This week, the Scottish Bard's birthday will be celebrated around the world, and what better relish to accompany your dram of usquabae than the mock-heroic, hero-mocking "Tam o'Shanter, a Tale", said to have been Burns's own favourite among his poems. It's a substantial feast of 224 lines, so I've chosen an extract, some verses from the climax of the narrative.

Burns wrote it for his friend Francis Grose, who had asked for a few lines to accompany the illustration of Alloway Kirk intended for volume two of his book The Antiquities of Scotland. Burns remembered the Ayrshire tale from his boyhood. A farmer from Carrick, detained after a long market-day, rides his mare home in the early hours, his course unavoidably passing by the haunted Alloway Kirk. Through the brightly-lit church windows he watches a demonic ceilidh, with Old Nick himself playing the pipes. One young witch, dancing in an under-slip too short for her, so impresses the farmer that he shouts, "Weel luppen, Maggy wei' the short sark!" – with the result that the demonic crew rounds on him and gives furious chase. In the poem, Burns changes the witch's name to Nannie Dee, and gives her an inspired nickname, having the irrepressible Tam call out "Weel done, Cutty-sark" ("Well-done, Mini-skirt!" in rough modern translation). Cutty-sark gave her name and figurehead to the Clyde-built tea-clipper and "tam o'shanter" (the surname probably derived from the Scots noun, mishanter) entered the language to denote a flat-crowned woollen hat with a pom-pom. Poetic immortality can take some strange twists and turns.

A clever exposition sets the scene of booze and bonhomie but works up a few Gothic expectations with warnings about "the mosses, waters, slaps and styles / That lie between us and our hame." After that, it's impossible to resist following the tale to – well, the tail-end – which, for the benefit of new readers, I won't divulge.

Among the sprightly innovations of the narrative, the way it frequently engages directly with Tam is especially piquant. There's no doubt Burns loves the character he has invented. He scolds Tam near the beginning for not heeding his wife's advice and here, in the third segment of our extract, where Tam stares transfixed by the "rigwoodie hags", challenges his taste in women. It's a chance for a sexual boast, too: if the witches had been handsomer, the narrator asserts, he'd have lent them his own once-plush "breeks".

⁂

STATED GOAL -> Continue the piece on Burns's "Tam o'Shanter" from its last sentence.

⁂

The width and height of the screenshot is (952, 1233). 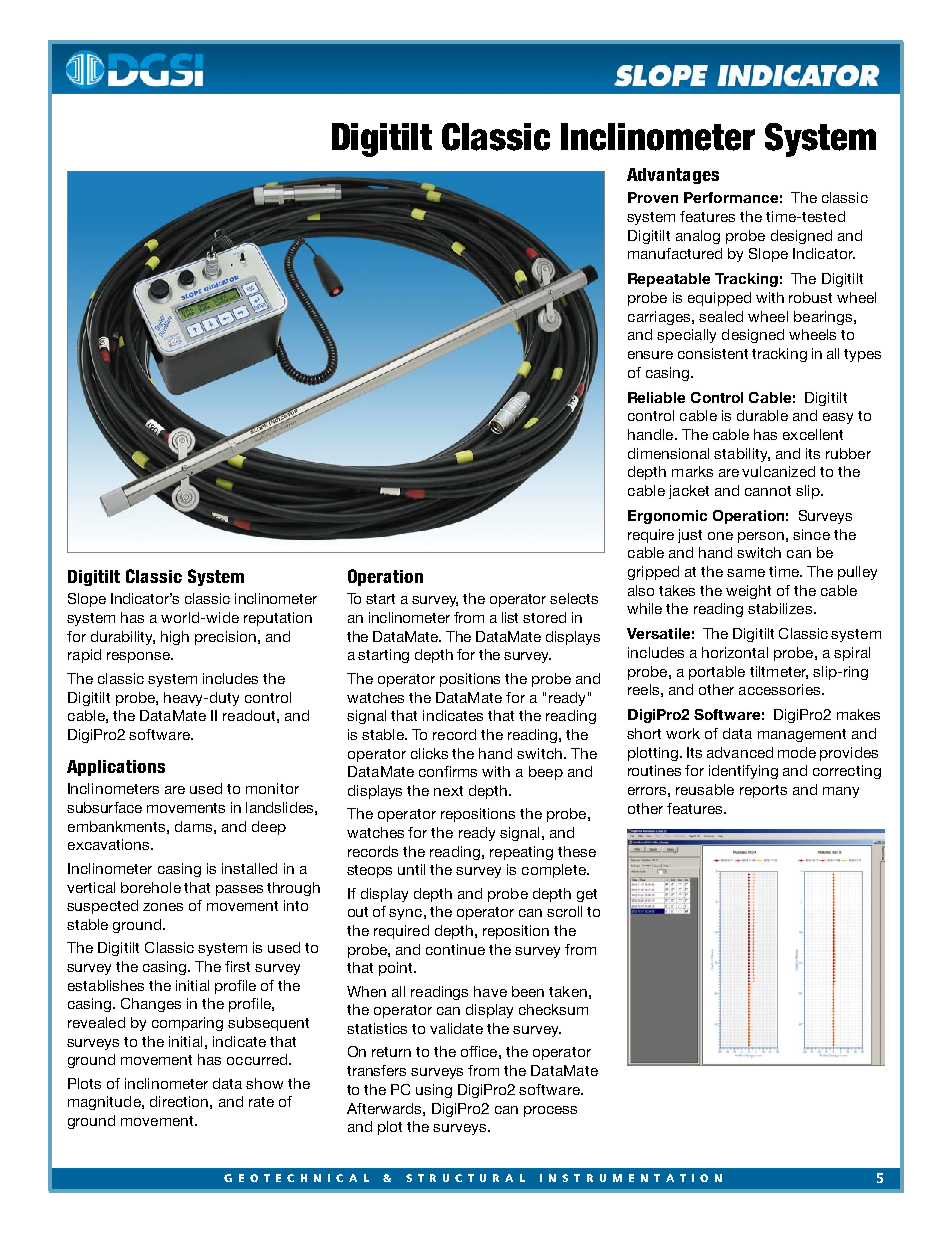 I want to click on horizontal, so click(x=735, y=652).
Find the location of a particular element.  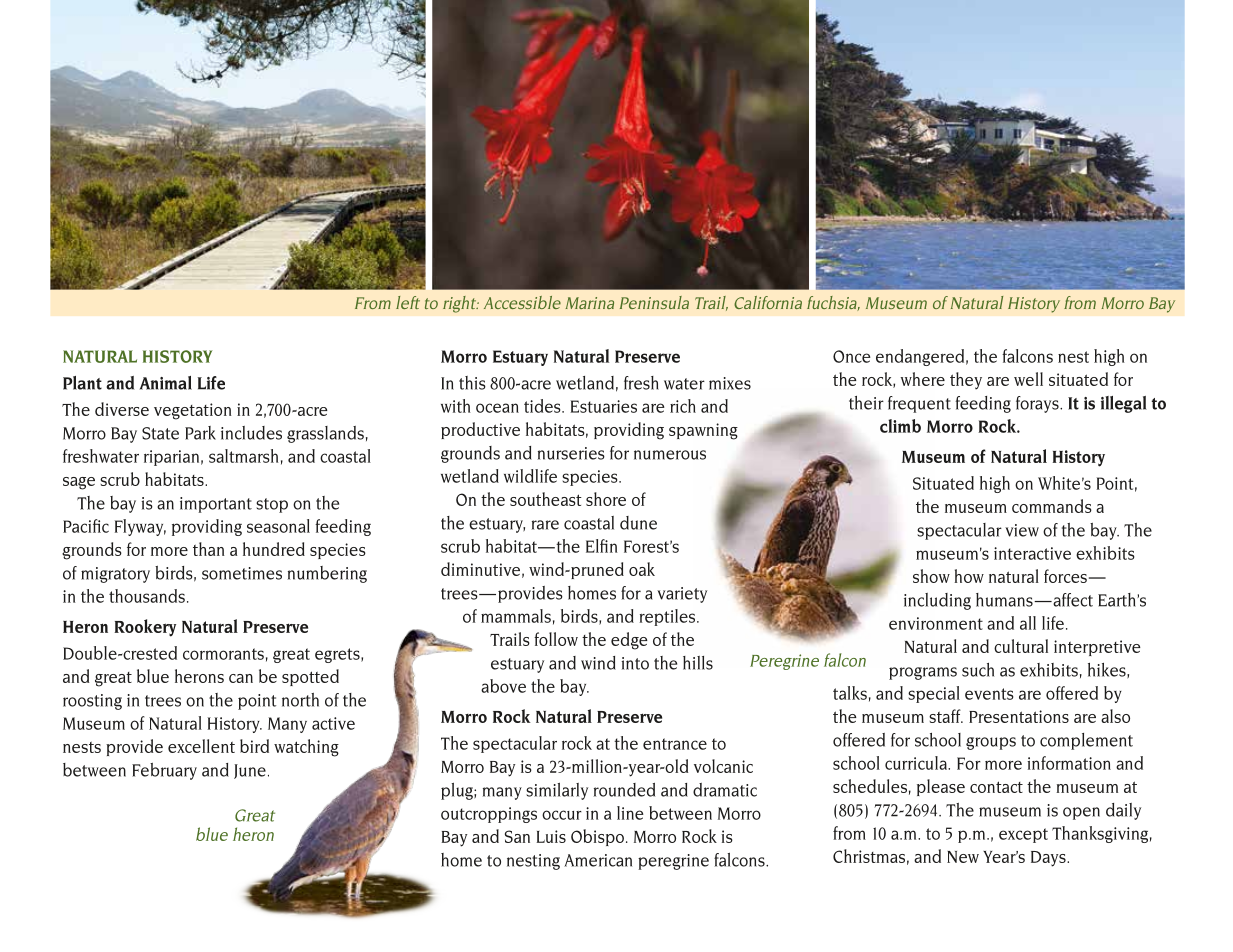

reptiles is located at coordinates (668, 617).
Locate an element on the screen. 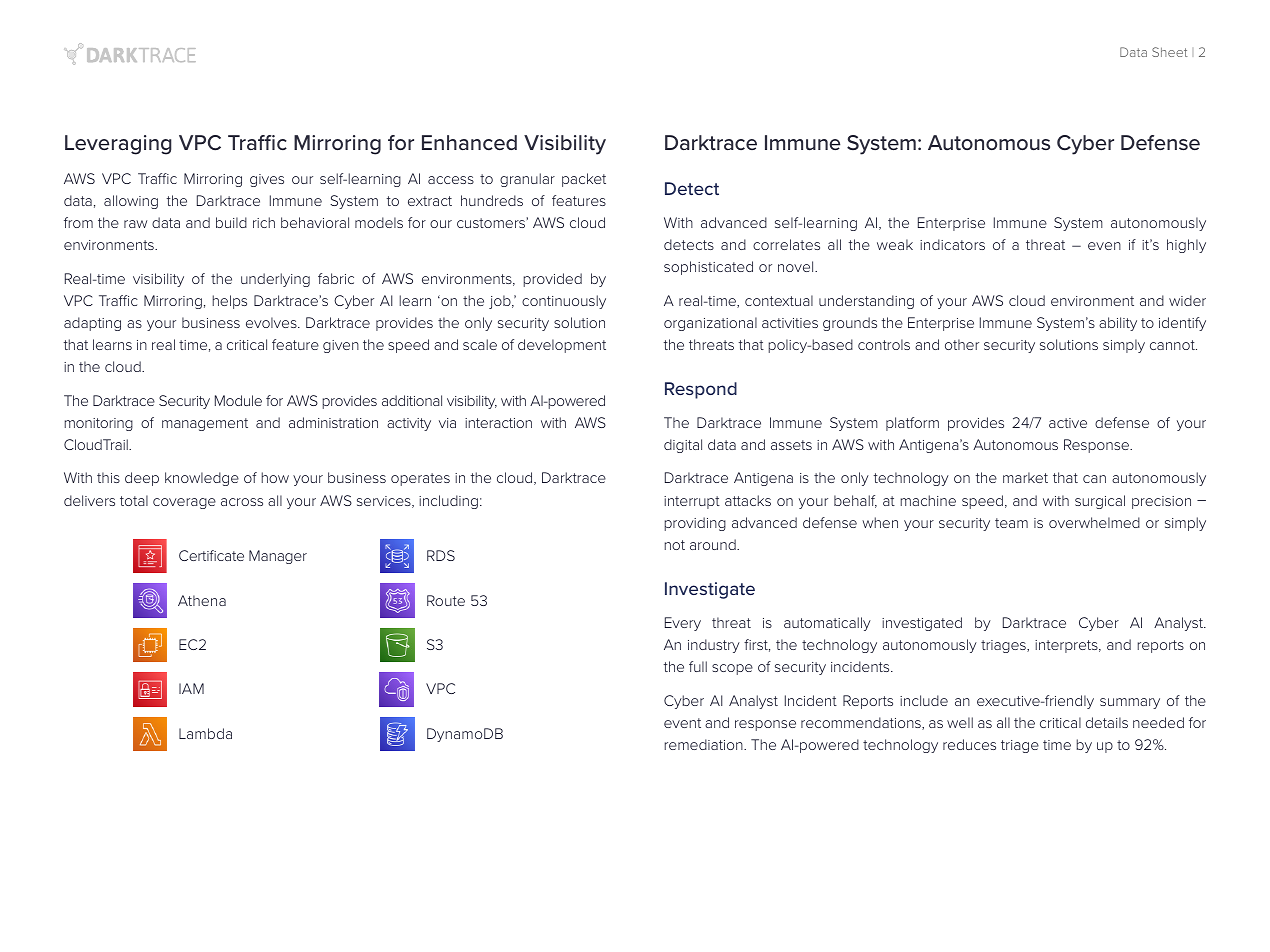  interrupt is located at coordinates (692, 502).
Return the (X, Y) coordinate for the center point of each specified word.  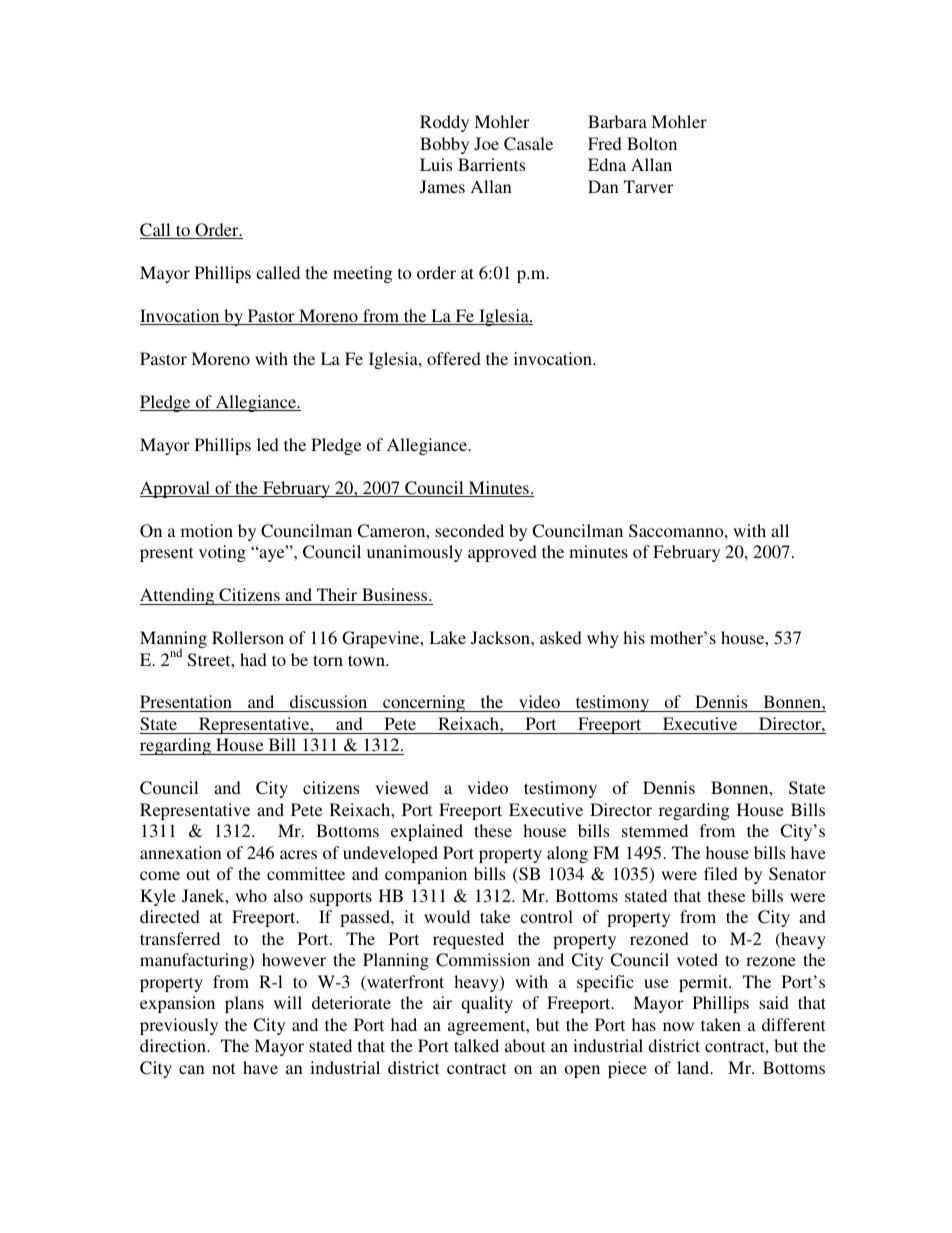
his (634, 637)
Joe (486, 144)
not (223, 1068)
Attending (178, 596)
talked (476, 1045)
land (694, 1067)
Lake (447, 637)
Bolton (652, 143)
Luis (436, 164)
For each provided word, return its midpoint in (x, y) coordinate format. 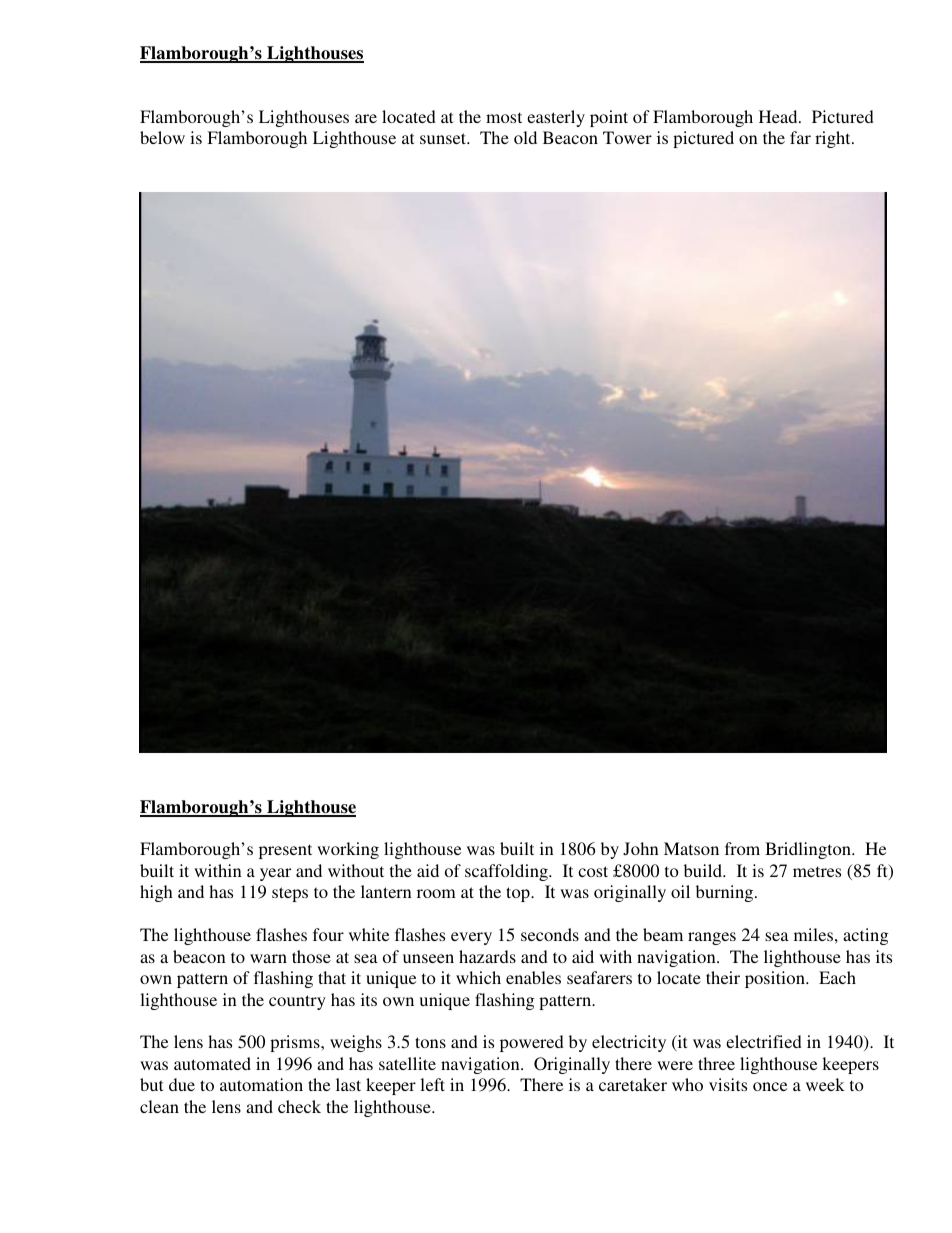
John (641, 849)
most (504, 117)
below (162, 137)
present (285, 851)
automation (261, 1084)
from (742, 848)
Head (779, 116)
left (432, 1084)
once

⁂

OUTPUT ->
Burns is always conscious of his readers. He draws us into the joke, whatever our gender, because the joke is ultimately on human frailty. His laughter is never cruel, his occasional deliveries of homely wisdom never self-righteous. The poem is not without moments of pathos, and may even have given its first readers a shudder or two in its gleeful summary of the "horrible and awefu',/ Which even to name wad be unlawfu'…" but there's never a doubt that the comic spirit presides. The rhymed tetrameter couplet seems the perfect vehicle for such uniquely rollicking irony. Burns's pace is carefully varied – headlong when it needs to be, sometimes reined-in, but never lacking momentum – and the Scots-English diction is unco' rich, packing the lines with colloquial grittiness and dense harmonies. Enjoy!


From Tam o'Shanter, a Tale

Inspiring bold John Barleycorn!
What dangers thou canst make us scorn!
Wi' tippeny, we fear nae evil;
Wi' usquabae, we'll face the devil!—
The swats sae ream'd in Tammie's noddle,
Fair play, he car'd na deils a boddle.
But Maggie stood right sair astonish'd,
Till, by the heel and hand admonish'd,
She ventured forward on the light;
And, vow! Tam saw an unco sight!
Warlocks and witches in a dance;
Nae cotillion brent new frae France,
But hornpipes, jigs, strathspeys, and reels,
Put life and mettle in their heels.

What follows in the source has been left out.